Answer
$-5x^{4a}-x^{2a}-1$
Work Step by Step
The expressions $
x^{6a}
$ and $
(x^{2a}+1)^3
$ are both perfect cubes (the cube root is exact). Hence, $
x^{6a}-(x^{2a}+1)^3
$ is a $\text{
difference
}$ of $2$ cubes.
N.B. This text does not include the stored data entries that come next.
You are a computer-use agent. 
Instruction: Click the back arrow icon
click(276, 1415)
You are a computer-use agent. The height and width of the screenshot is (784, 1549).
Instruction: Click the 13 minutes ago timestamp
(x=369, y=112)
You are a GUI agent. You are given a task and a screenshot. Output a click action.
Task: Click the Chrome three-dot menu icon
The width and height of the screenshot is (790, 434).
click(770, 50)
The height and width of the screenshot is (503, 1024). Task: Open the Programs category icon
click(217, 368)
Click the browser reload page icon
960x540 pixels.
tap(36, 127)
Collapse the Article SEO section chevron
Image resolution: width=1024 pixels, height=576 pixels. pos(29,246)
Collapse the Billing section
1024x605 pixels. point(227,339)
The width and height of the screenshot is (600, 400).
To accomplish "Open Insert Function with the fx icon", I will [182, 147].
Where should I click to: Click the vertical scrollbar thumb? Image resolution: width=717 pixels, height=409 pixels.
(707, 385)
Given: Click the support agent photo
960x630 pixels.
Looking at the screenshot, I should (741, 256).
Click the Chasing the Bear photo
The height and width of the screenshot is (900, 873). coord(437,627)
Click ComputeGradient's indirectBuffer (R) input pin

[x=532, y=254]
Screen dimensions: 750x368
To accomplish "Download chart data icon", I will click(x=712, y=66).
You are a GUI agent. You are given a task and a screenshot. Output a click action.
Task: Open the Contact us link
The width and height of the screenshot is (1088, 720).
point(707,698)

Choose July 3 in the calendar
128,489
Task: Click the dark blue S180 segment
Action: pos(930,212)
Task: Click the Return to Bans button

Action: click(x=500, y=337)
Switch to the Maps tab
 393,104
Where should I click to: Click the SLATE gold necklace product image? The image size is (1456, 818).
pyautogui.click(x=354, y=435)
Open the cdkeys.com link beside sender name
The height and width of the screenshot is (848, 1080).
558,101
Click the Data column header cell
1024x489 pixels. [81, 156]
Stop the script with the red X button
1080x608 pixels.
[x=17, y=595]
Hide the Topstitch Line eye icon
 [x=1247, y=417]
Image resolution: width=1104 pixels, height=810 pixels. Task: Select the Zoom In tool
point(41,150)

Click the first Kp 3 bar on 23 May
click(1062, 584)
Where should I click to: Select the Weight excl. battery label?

Using the factoring of the sum or difference of $2$ cubes which is given by $a^3+b^3=(a+b)(a^2-ab+b^2)$ or by $a^3-b^3=(a-b)(a^2+ab+b^2)$ the expression above is equivalent to
\begin{array}{l}\require{cancel}
(x^{2a})^3-(x^{2a}+1)^3
\\\\=
[x^{2a}-(x^{2a}+1)][(x^{2a})^2+x^{2a}(x^{2a}+1)+(x^{2a}+1)^2]
\\\\=
[x^{2a}-x^{2a}-1][x^{4a}+x^{4a}+x^{2a}+(x^{4a}+2(x^{4a})(1)+(1)^2]
\\\\=
[x^{2a}-x^{2a}-1](x^{4a}+x^{4a}+x^{2a}+x^{4a}+2x^{4a}+1)
\\\\=
-1(5x^{4a}+x^{2a}+1)
\\\\=
-5x^{4a}-x^{2a}-1
.\end{array}